Plaidoyer d’un jeune français pour l’Europe fédérale

We Want Europe !

, par Stephane Faure Chandivert

Plaidoyer d'un jeune français pour l'Europe fédérale

Deux films, deux époques, deux étapes du rêve européen. En 2002, “l’Auberge espagnole” traduit l’espoir de toute une génération et de tout un continent : construire une Europe unie dans sa diversité, prospère, sûre de sa force et de ses potentialités. Xavier, un jeune français, part étudier en Espagne pour découvrir une nouvelle culture et revenir plein de rêves et d’envie dans une France qui commence déjà s’ankyloser. C’était un temps où les Européens croyaient en l’Europe et ambitionnaient de devenir une superpuissance culturelle, politique, et économique.

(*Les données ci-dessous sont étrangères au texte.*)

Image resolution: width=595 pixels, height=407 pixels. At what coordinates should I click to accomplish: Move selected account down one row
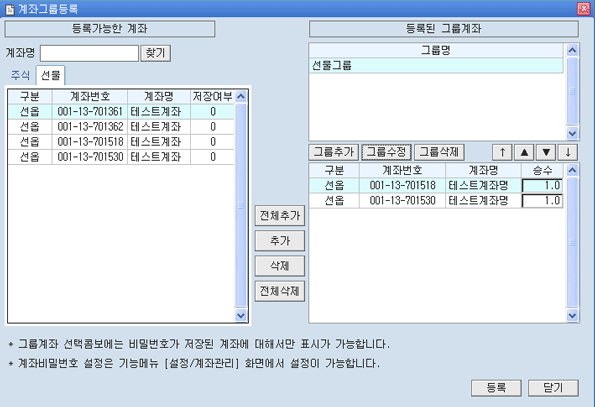click(x=546, y=152)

Douze ans plus tard, dans « Casse-tête chinois », Xavier décide de traverser l’Atlantique pour s’installer en Amérique, plus contraint de s’exiler hors d’Europe que réellement motivé par les promesses du rêve américain, lui aussi écorné mais toujours vivant.

Ces deux films expriment à merveille le changement de mentalité qui a pu s’opérer au cours des années 2000. Nous, Européens, avons perdu la foi que nous avions jadis placée dans la construction européenne, promesse d’un avenir radieux et d’un monde plus juste. Quoi de plus normal quand l’UE se révèle incapable de sortir nos économies de la crise en même temps qu’elle souffre d’un outrageant déficit démocratique. Ces dernières années, à la faveur de la crise, les décisions les plus importantes furent prises par le Conseil européen – cette réunion des 28 chefs d’Etat et de gouvernement de l’UE - sans qu’aucun citoyen n’ait eu son mot à dire. La Commission européenne, si pléthorique et affaiblie par l’omnipotence du Conseil, s’est contentée de suivre les désidératas de la chancelière allemande, imposant ainsi le carcan de la rigueur et de la rancœur à des millions d’Européens qui se retrouvèrent subitement au chômage, sans aucune perspective d’avenir.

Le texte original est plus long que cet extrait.